§ What is expected: Some lines below may hold the string "agent". Count them and give only the total.

§ Source data:
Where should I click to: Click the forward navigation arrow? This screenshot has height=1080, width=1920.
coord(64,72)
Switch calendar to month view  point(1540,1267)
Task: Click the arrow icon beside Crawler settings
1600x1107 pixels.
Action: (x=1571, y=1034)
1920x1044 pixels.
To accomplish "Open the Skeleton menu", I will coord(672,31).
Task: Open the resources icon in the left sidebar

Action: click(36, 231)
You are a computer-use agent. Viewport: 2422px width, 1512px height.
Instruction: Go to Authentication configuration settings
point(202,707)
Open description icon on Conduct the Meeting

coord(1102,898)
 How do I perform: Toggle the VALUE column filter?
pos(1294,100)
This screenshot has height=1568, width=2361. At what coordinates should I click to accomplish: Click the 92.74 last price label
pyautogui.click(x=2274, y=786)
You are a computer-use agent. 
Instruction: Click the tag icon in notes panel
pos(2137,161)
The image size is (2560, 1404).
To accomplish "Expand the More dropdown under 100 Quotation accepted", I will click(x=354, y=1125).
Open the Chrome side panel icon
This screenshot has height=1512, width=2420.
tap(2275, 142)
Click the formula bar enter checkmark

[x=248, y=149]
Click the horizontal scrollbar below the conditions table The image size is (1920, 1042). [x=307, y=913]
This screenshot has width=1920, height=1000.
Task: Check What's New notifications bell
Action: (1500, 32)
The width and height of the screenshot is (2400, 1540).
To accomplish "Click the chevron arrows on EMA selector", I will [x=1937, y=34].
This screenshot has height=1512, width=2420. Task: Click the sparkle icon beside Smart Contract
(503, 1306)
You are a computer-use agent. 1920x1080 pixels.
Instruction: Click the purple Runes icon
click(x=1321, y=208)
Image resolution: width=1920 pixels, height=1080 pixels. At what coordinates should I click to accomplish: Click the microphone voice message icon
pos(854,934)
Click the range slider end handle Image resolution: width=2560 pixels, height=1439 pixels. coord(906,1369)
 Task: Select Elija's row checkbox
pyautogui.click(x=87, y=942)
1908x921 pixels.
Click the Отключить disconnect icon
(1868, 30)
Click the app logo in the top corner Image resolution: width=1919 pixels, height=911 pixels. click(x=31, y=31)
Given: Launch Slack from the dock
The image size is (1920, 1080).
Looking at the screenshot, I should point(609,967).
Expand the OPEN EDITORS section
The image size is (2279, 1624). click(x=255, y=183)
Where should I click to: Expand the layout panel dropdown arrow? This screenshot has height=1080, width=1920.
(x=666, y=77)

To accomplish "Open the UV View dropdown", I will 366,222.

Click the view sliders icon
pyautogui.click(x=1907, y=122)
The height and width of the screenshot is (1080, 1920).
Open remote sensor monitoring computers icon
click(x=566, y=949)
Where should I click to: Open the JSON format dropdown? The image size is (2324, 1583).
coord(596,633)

§ Expected answer: 3